L’Agence littéraire Ægitna s’inscrit dans une longue histoire collective qui donne l’opportunité d’un panorama. A travers lui, il est question de se situer dans une histoire importante, et d’y rappeler la place (et le rôle) des agents dans cette dernière : en effet, l’espace de l’édition francophone si centralisé soit-il, voit se développer au cours des 30 dernières années -essentiellement en France- des agences littéraires représentant des auteurs de langue française. Dans quel contexte ? Dans quelles ruptures et continuités ? Article publié en trois parties en partenariat avec Africultures.

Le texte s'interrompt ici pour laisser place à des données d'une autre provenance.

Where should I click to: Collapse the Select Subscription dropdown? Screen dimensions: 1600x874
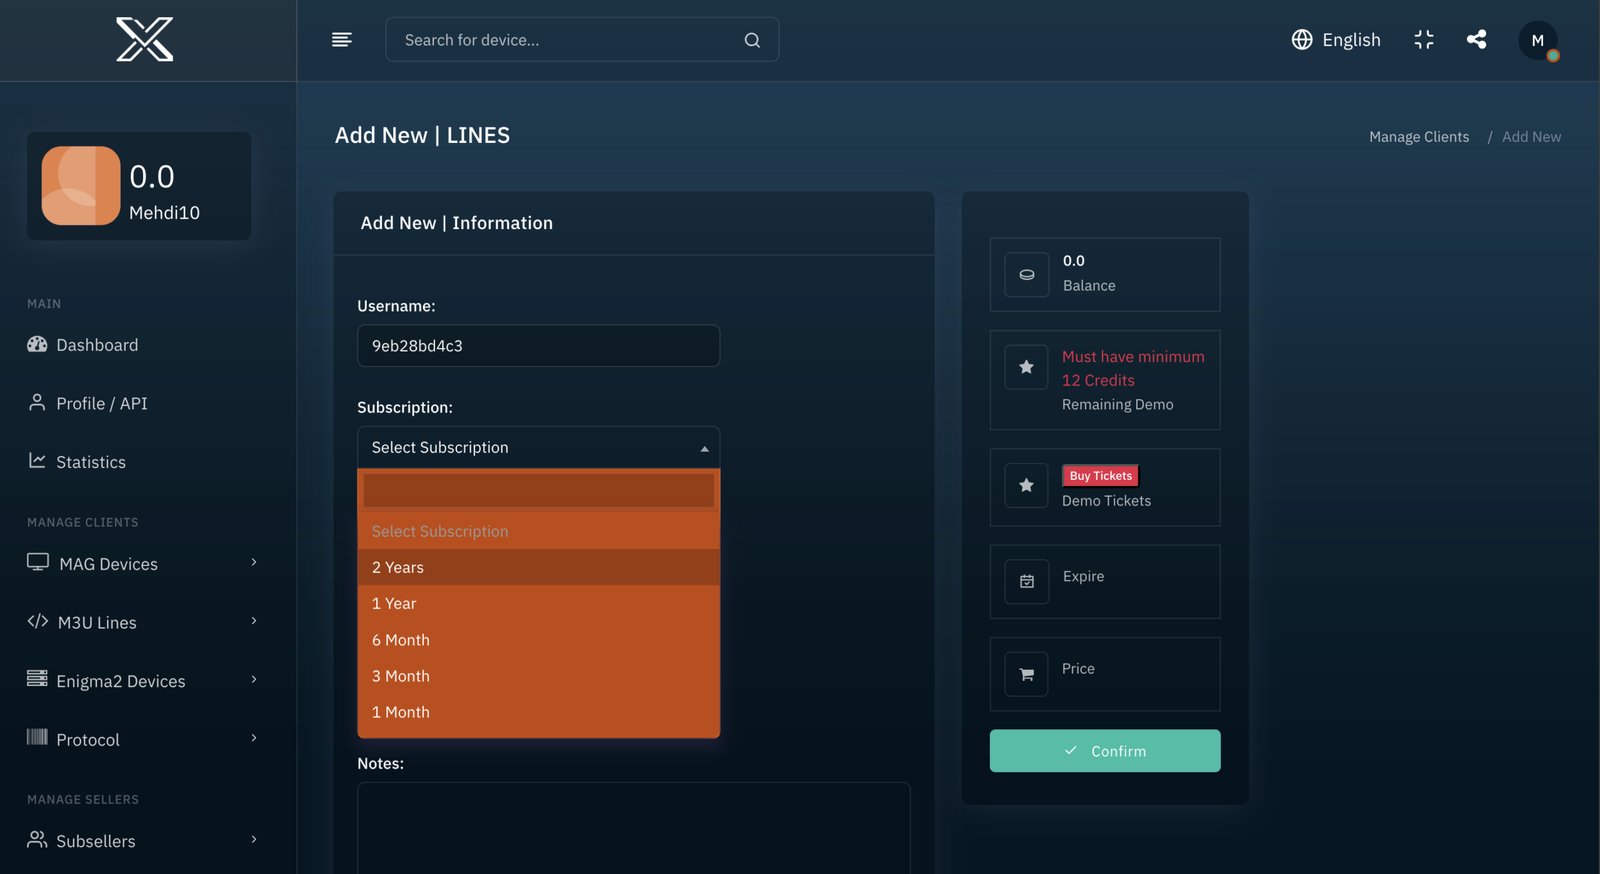(x=538, y=448)
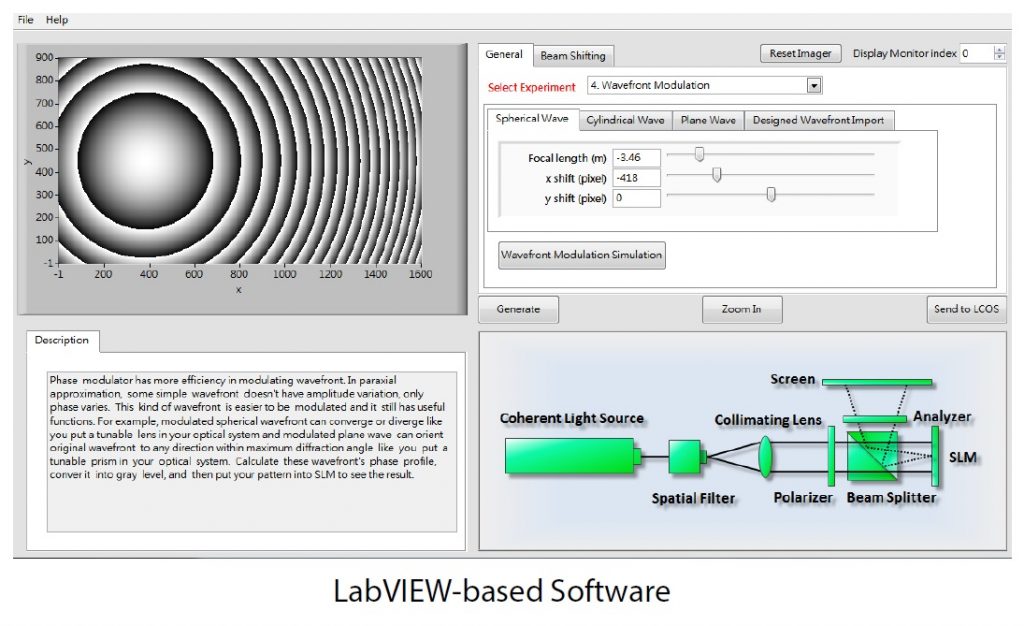Adjust the Focal length slider
The height and width of the screenshot is (626, 1024).
click(698, 157)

Remontons au 18e siècle ; l’histoire de l’agent littéraire y serait amorcée, en France, sur les tables d’un certain André Le Breton, qui allait devenir le premier éditeur officiel de l’histoire en coordonnant le projet de L’Encyclopédie. Cette mythologie s’installe dans une rupture initiale, acte fondateur de la prise de position des éditeurs dans un milieu jusqu’alors centralisé autour des mécènes et protecteurs, imprimeurs libraires de l’ancien régime, autorisations royales et positions d’auteurs. La figure de l’auteur va alors perdre un peu de son centralisme, entrer dans un âge de professionnalisation, et le pacte originel éditeur-auteur sédimenter une relation d’amour parfois équivoque et bien souvent belle réussite. La figure de l’auteur moderne et le métier d’auteur travaillant son image et sa posture (l’auctorialité) naissent aussi.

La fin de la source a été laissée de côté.